The Shelmstress Poems



From Wikipedia:

"Named after his maternal grandfather, Belgian-American poet, Calvé Shelmstress, moved to the United States, as a young child, with his parents in the late 1940s, after the end of World War II.

"Although immigration was still constricted immediately following VJ Day, the fact that Shelmstress' paternal grandmother was an American citizen helped to grease the immigration wheels, somewhat.

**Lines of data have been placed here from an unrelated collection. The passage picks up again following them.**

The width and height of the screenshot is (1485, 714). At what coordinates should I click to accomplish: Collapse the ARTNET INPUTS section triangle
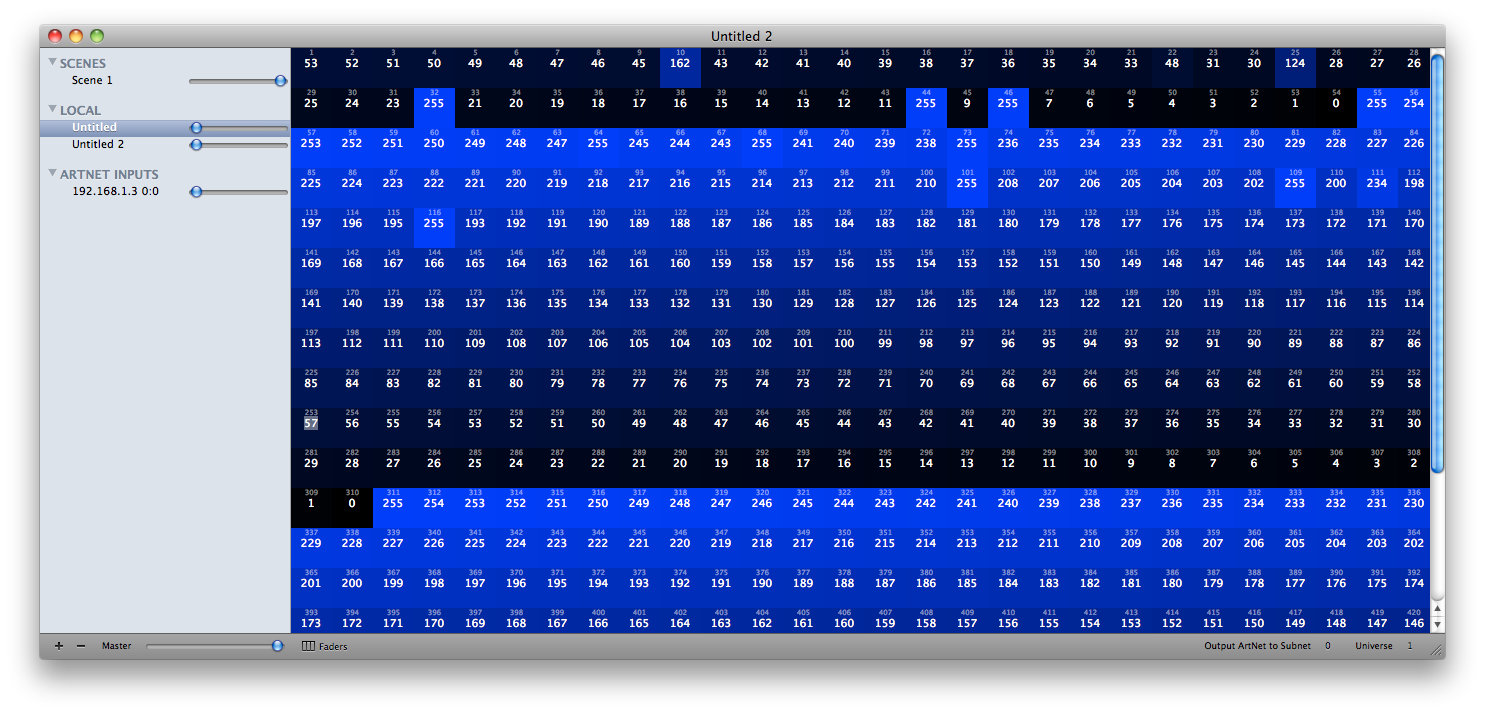[x=52, y=173]
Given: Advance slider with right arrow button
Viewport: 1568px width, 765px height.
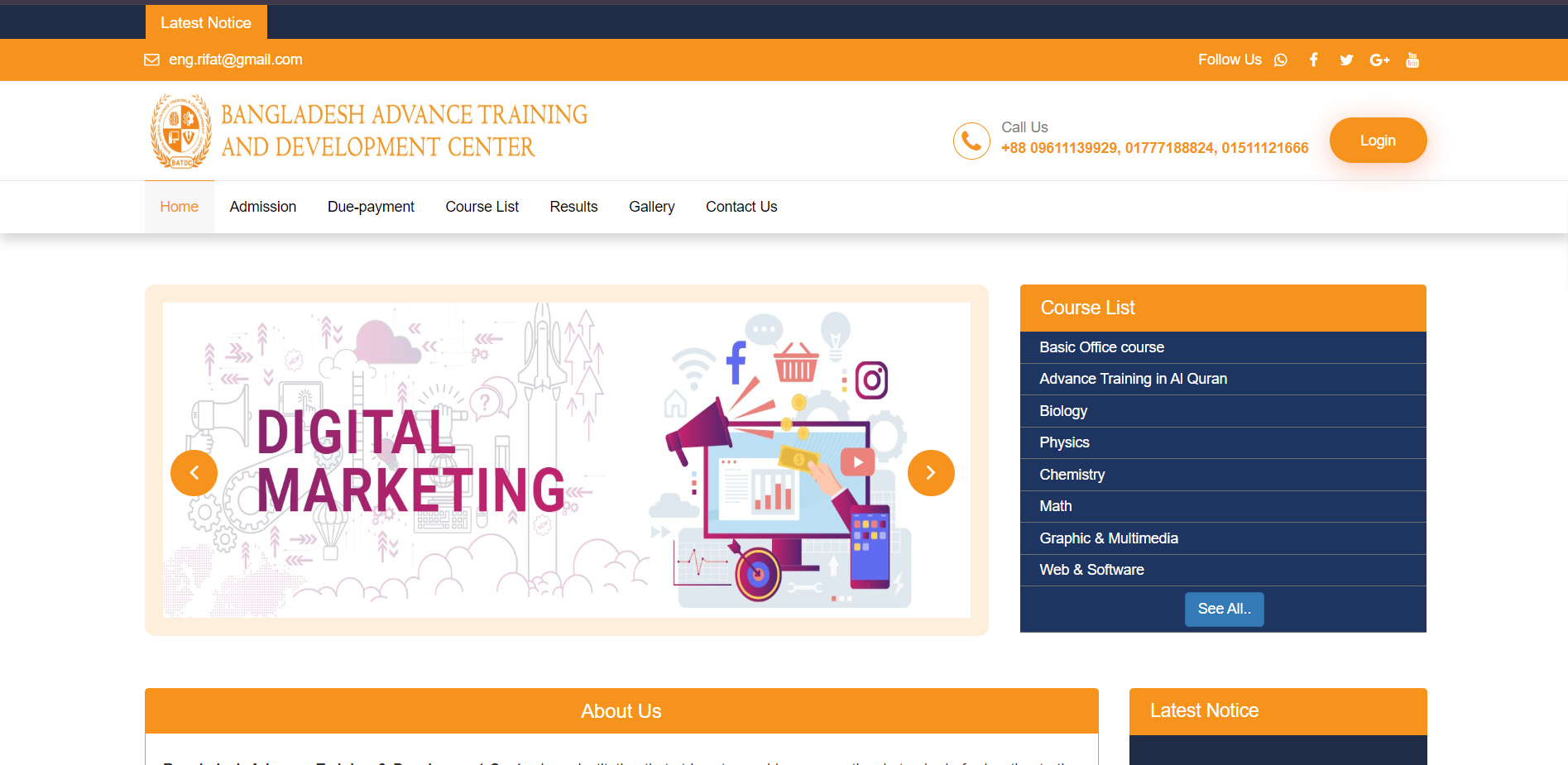Looking at the screenshot, I should (x=931, y=473).
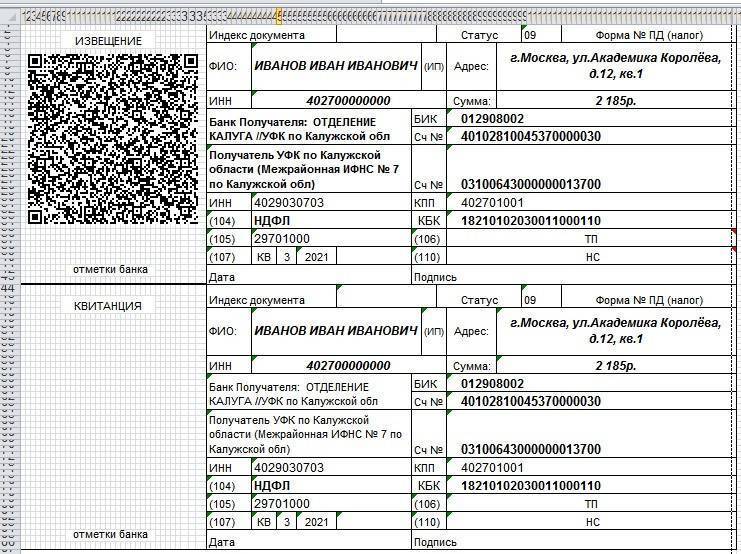Select the ИЗВЕЩЕНИЕ heading cell
This screenshot has height=554, width=741.
click(109, 41)
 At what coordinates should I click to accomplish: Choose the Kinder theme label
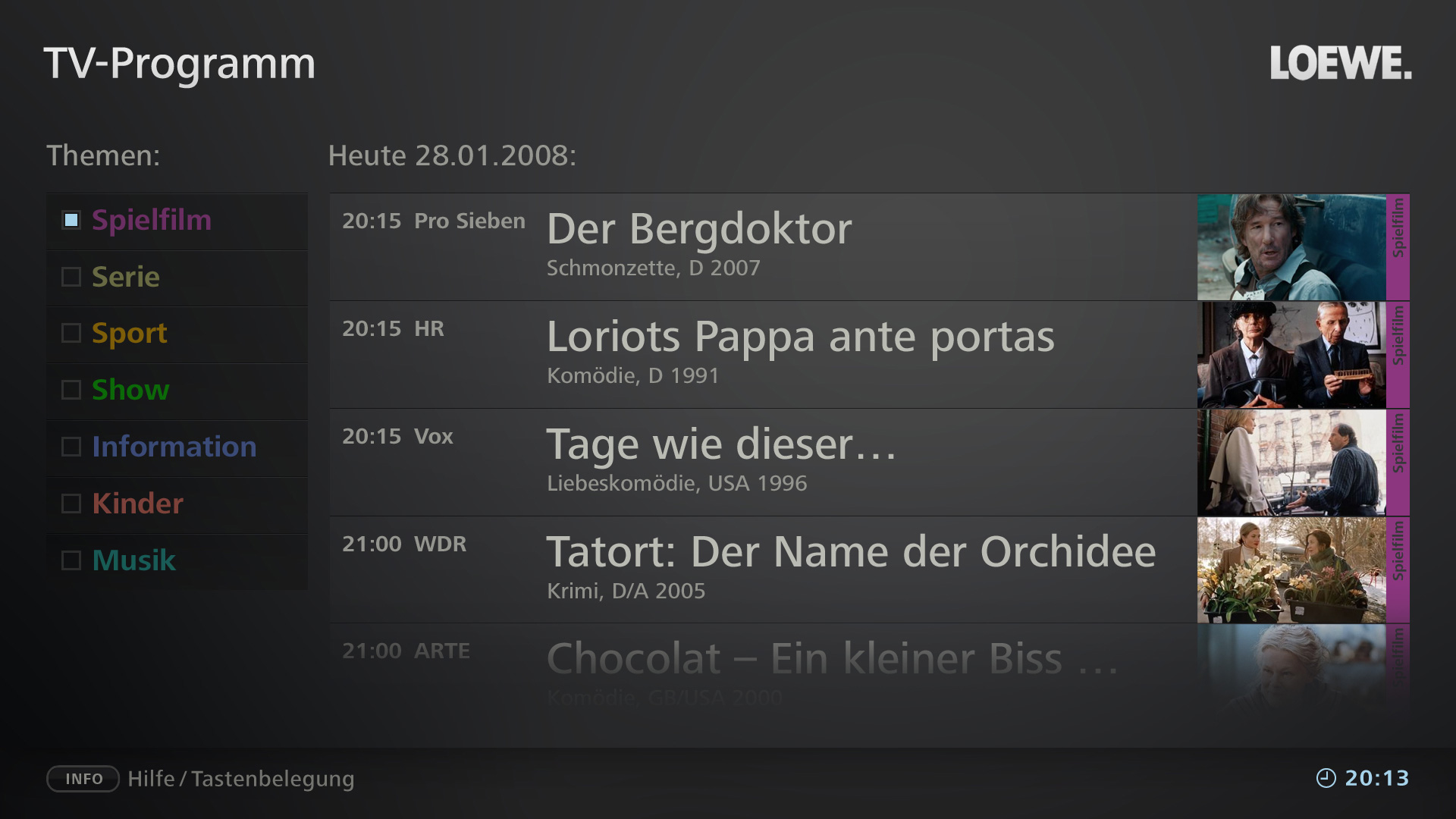[137, 504]
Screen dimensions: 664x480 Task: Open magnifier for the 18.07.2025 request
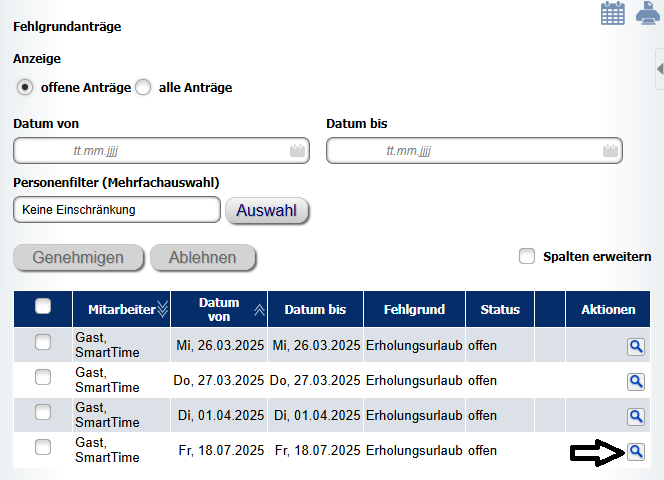[636, 452]
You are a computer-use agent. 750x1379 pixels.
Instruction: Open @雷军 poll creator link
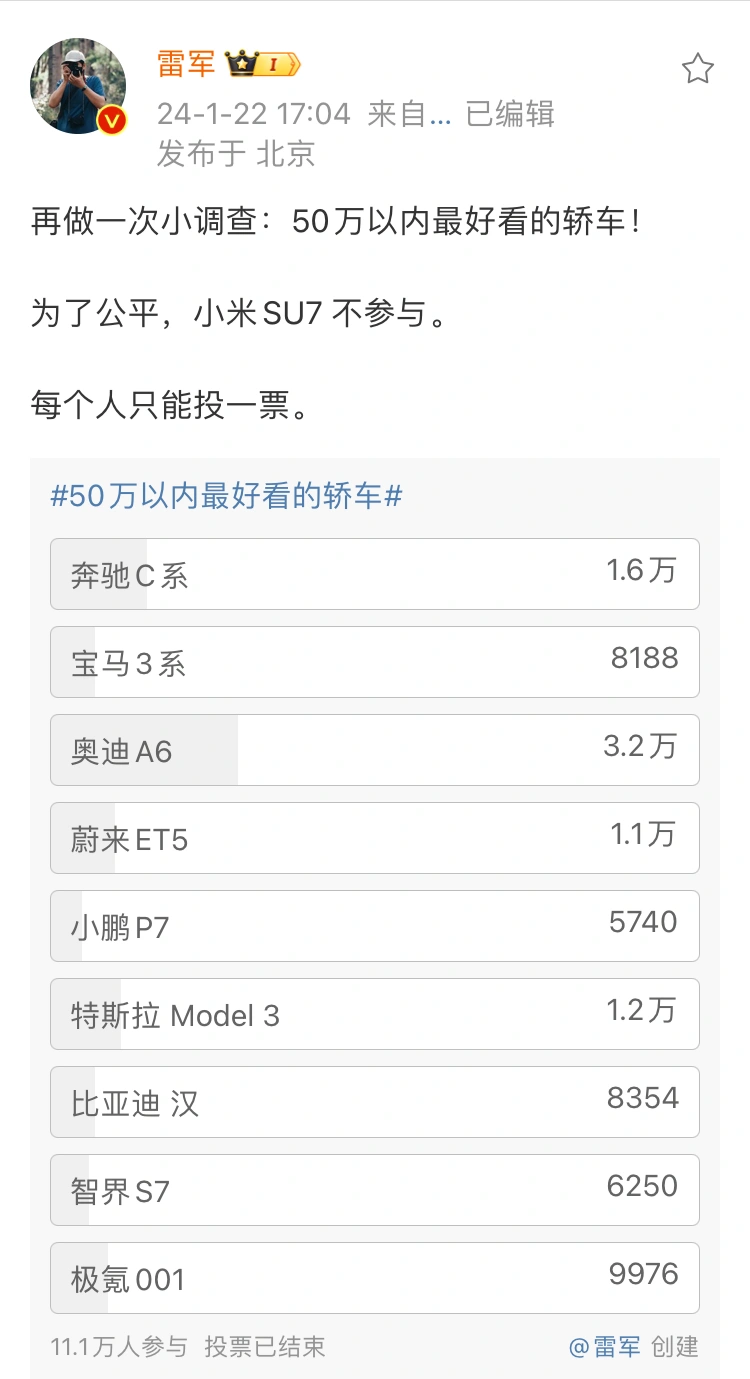(605, 1347)
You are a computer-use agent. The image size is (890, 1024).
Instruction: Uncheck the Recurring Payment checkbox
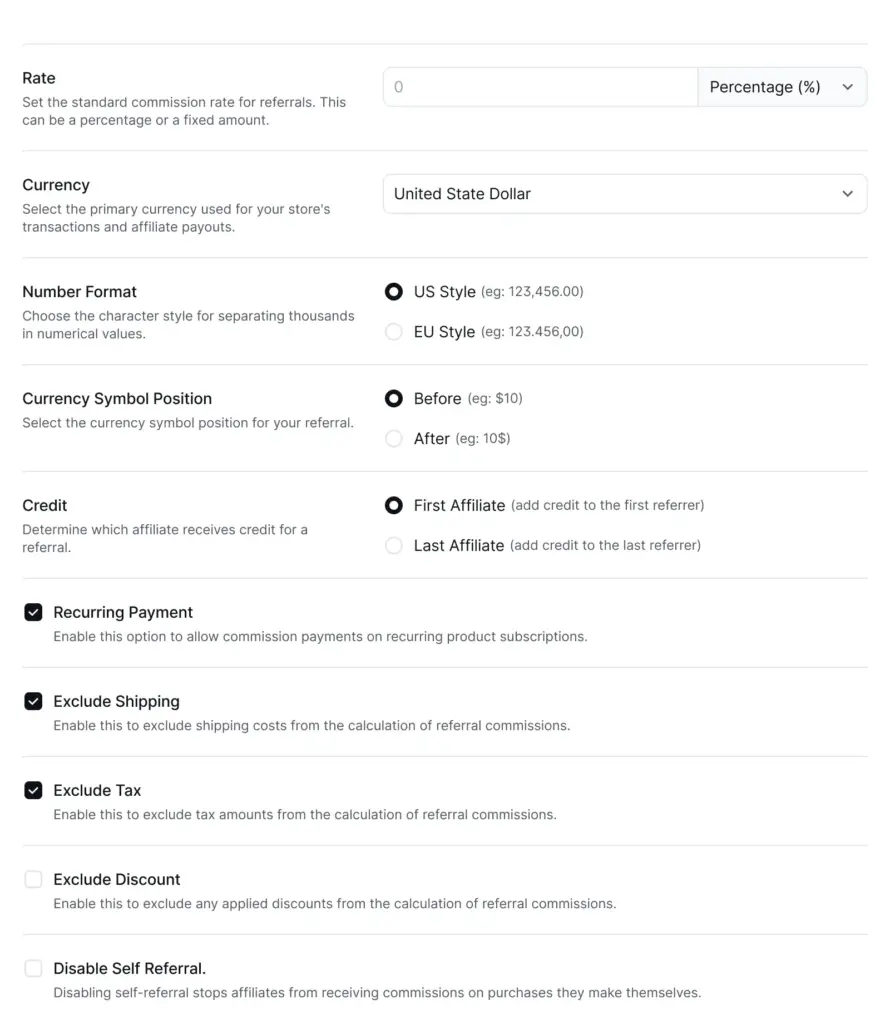[x=33, y=612]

The ironic fact that his American grandmother's Jewish ancestry had prevented an earlier move to the United States, which forced the family to live by its wits and survive through the dangerous generosity of Christian family friends in Belgium, was never lost on the writer. Although a naturalized American citizen, Shelmstress, frequently expressed a discomfort with America and the idea of a homeland--which he felt inextricably tied to German and Nazi notions of der Vaterland--or even the idea of a home, as such.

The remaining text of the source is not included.